But George’s reaction was altogether surprising. ‘Mervyn,’ he said evenly, ‘you will finish your meal in silence.’

Mervyn blinked at him and then turned to Lucy. ‘Mama, mama!’ he squeaked.

‘It appears that we have stopped having a schoolroom earlier than we ought. Very well. Certain of its usages we will revive.’ As George made this pronouncement he looked up the table, and as his eyes swept past mine I got a vivid impression of rapid calculation. ‘Get out!’ he snapped.

For a moment I thought he was addressing me – and had it been so I believe that I would have risen and departed in silent seeming-obedience. They were one family, after all, and it might have been best to leave them to it. But then a scurry behind me and a softly closing door explained the situation. It was Timmy – so recently promoted to his position of prominence beside his father – who had been peremptorily ordered from the room.

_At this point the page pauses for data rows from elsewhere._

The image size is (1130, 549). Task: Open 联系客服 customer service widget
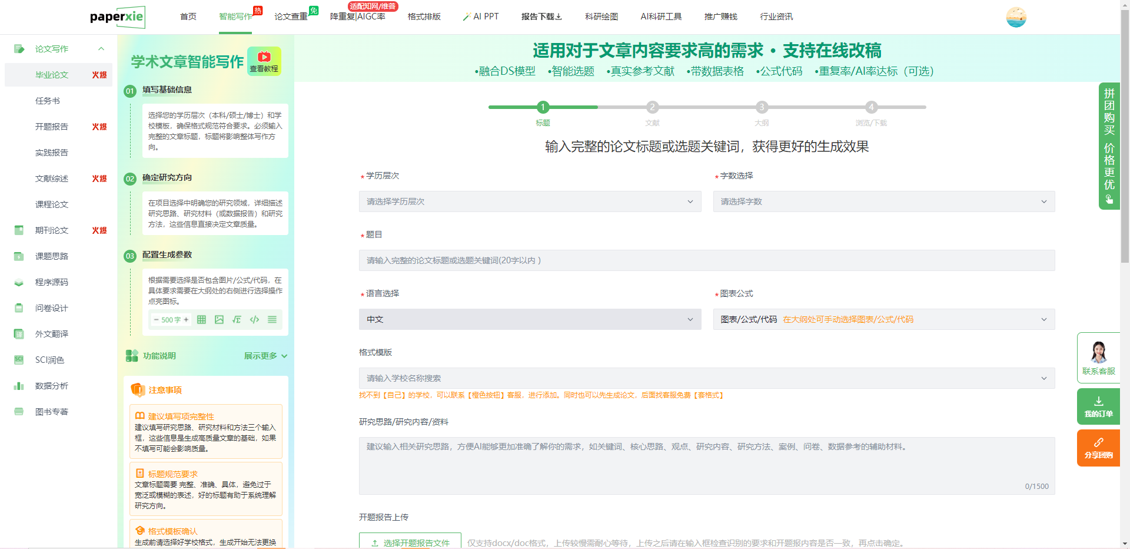1098,358
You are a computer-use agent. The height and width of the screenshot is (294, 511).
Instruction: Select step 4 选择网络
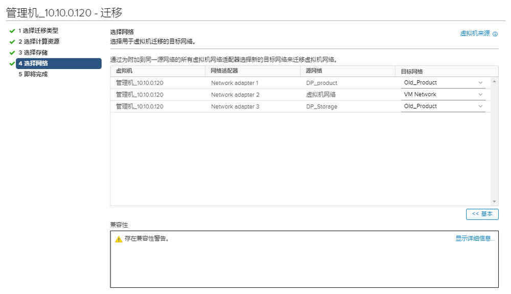pyautogui.click(x=35, y=63)
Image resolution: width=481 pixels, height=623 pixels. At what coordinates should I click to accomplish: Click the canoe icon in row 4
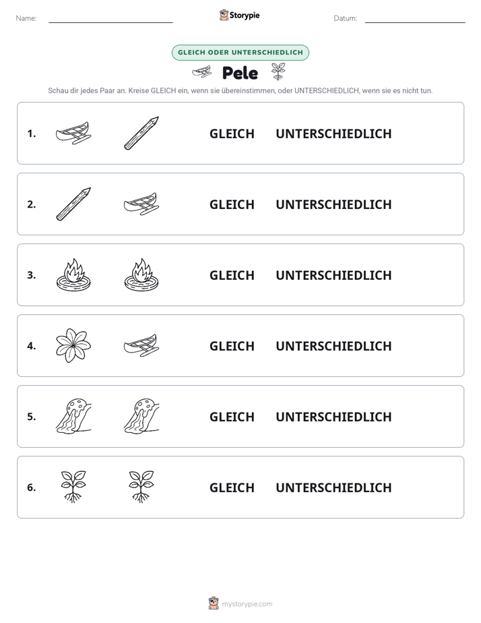[x=141, y=346]
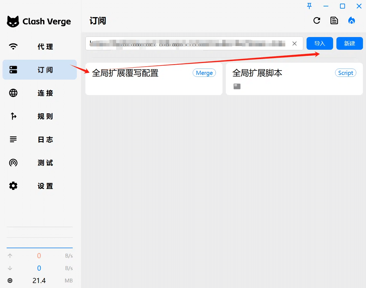This screenshot has height=288, width=366.
Task: Click the file icon on 全局扩展脚本 card
Action: 237,86

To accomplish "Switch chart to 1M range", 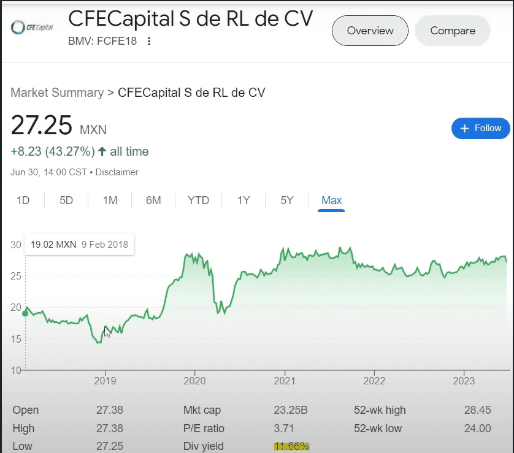I will (110, 200).
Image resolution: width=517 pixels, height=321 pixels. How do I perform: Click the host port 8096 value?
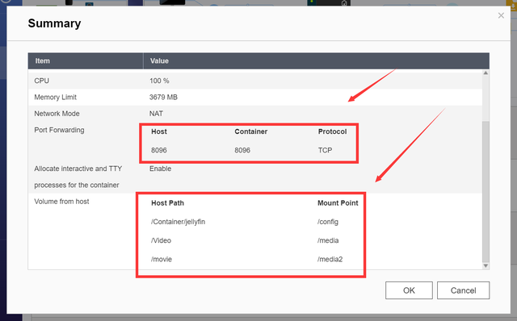point(159,151)
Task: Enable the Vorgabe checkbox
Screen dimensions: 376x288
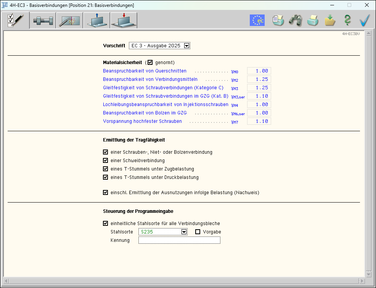Action: [198, 232]
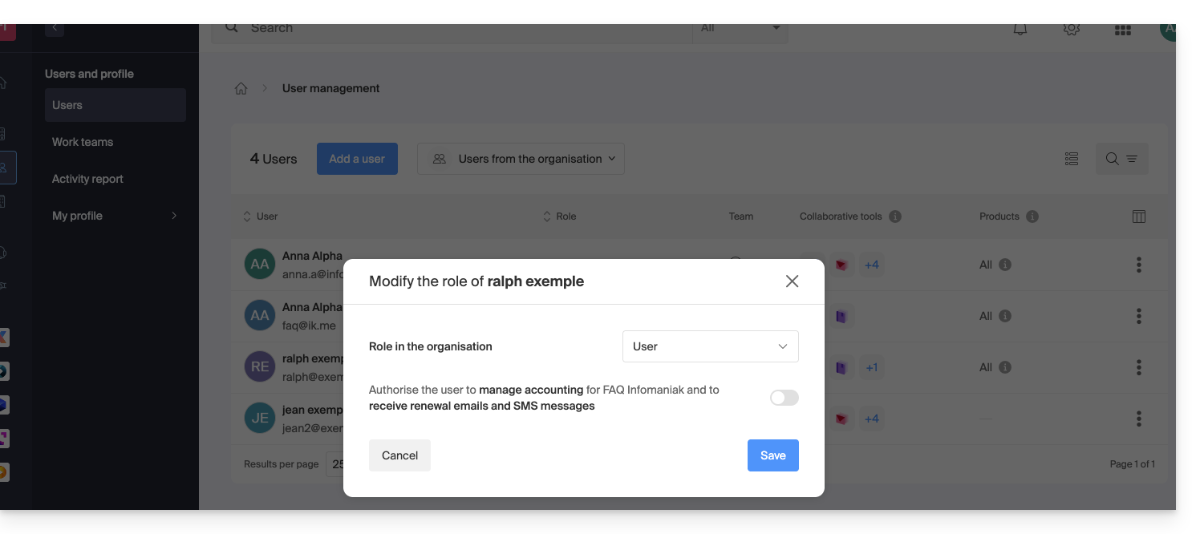Open Activity report in sidebar
Image resolution: width=1200 pixels, height=534 pixels.
[87, 179]
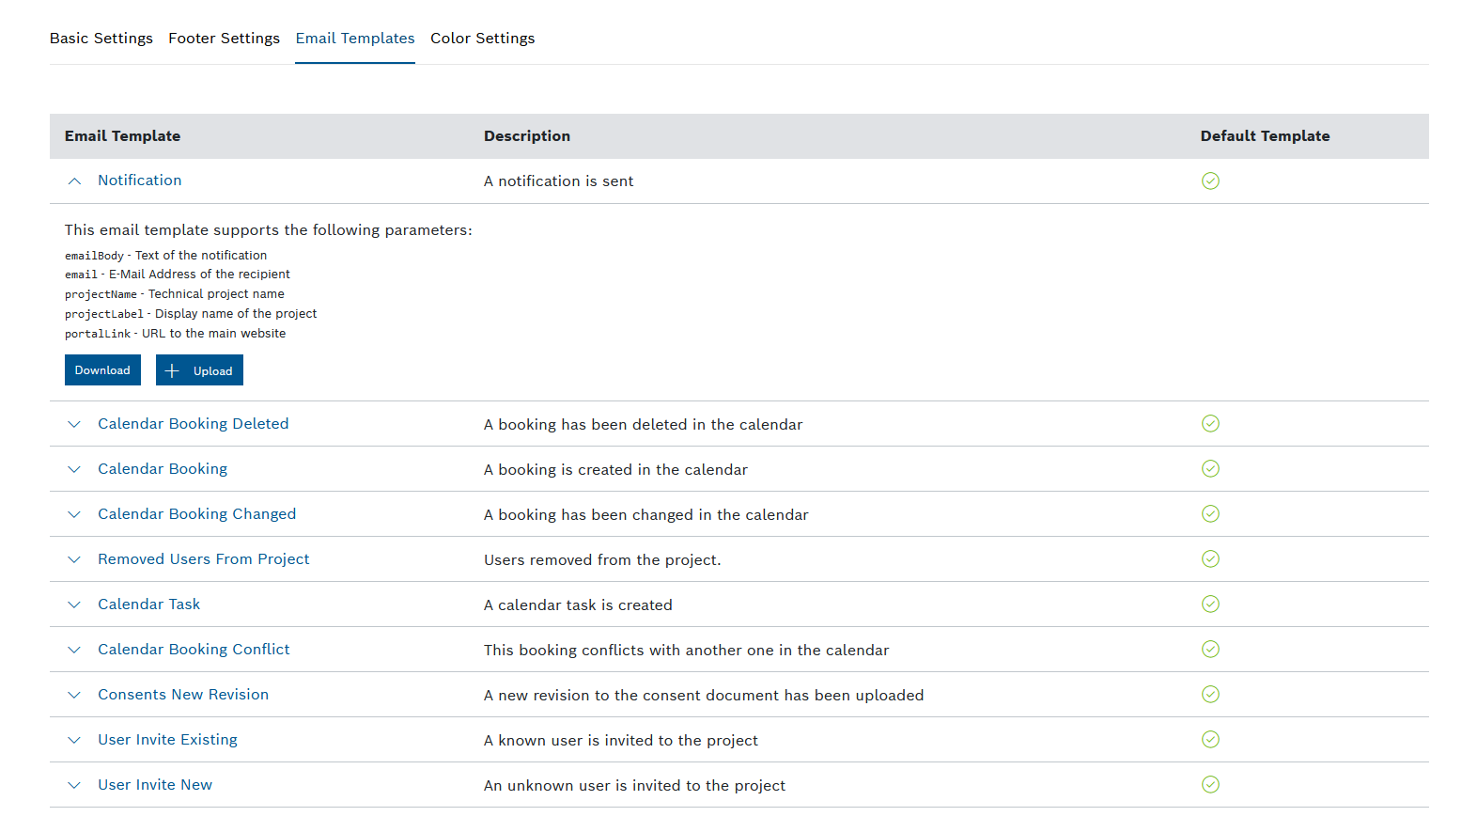Upload a new Notification template
This screenshot has width=1477, height=832.
[199, 370]
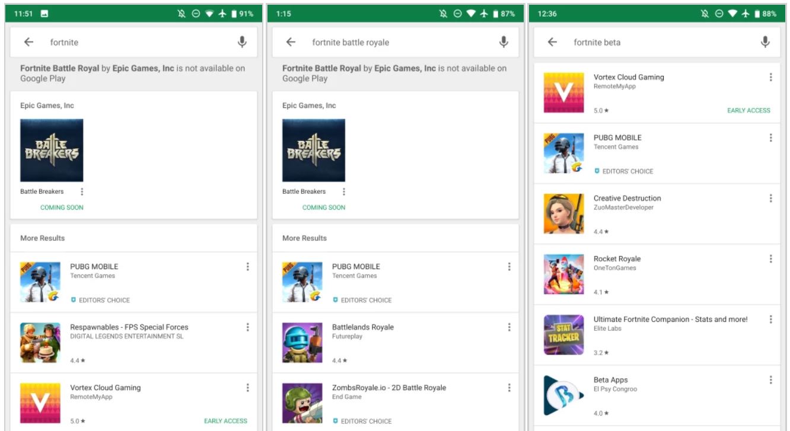Viewport: 790px width, 431px height.
Task: Open the Beta Apps icon
Action: coord(563,395)
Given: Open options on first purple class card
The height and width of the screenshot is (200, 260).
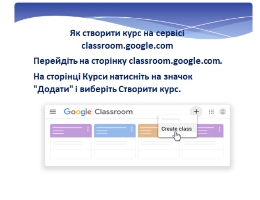Looking at the screenshot, I should click(x=88, y=129).
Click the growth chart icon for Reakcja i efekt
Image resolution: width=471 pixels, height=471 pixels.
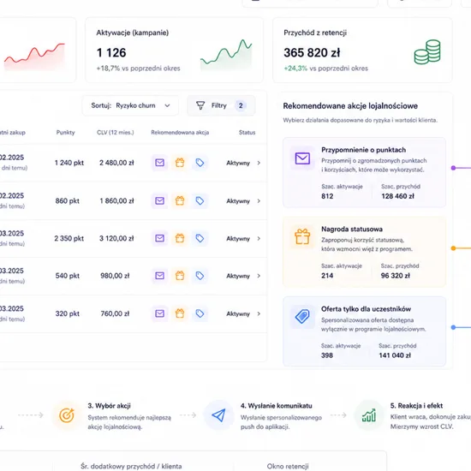(369, 415)
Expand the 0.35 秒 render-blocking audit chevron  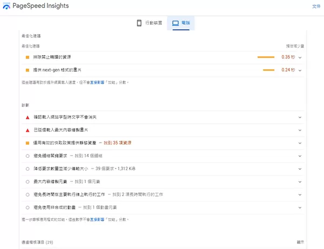pyautogui.click(x=300, y=57)
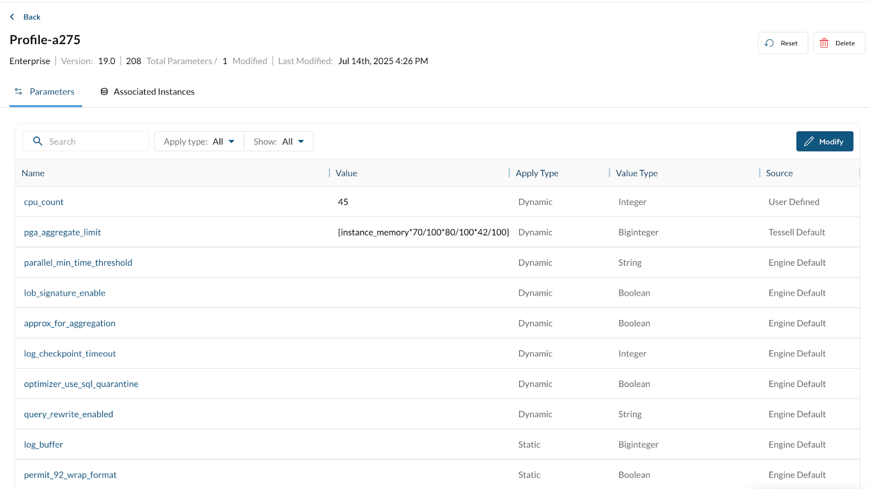Click the Associated Instances database icon

pos(104,91)
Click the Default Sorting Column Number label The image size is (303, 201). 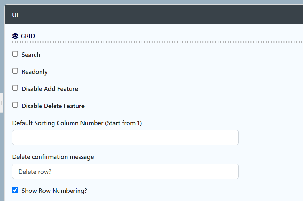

It was odd. For I found it hard to see why the arrival of the Australian cousins should suddenly inspire George with a sense of the elementary proprieties in this matter. It occurred to me that I, like everyone else, had very little certain information about Timmy’s origins. Was it possible that no Simney lady had been involved – nor the heavy Owdon either; was it possible that his looks came from his father, and that I had been right in my conjecture the first time I had set eyes on him? Was he George’s son, after all – and the far more scandalous story we had all accepted a thoroughly characteristic perverse fiction of George’s own? But then how could the story have gained credibility in the first place, and why should Owdon acknowledge the boy to be his? These were all mysteries. And I realized how sketchy was my knowledge of the precious clan into which I had precipitated myself.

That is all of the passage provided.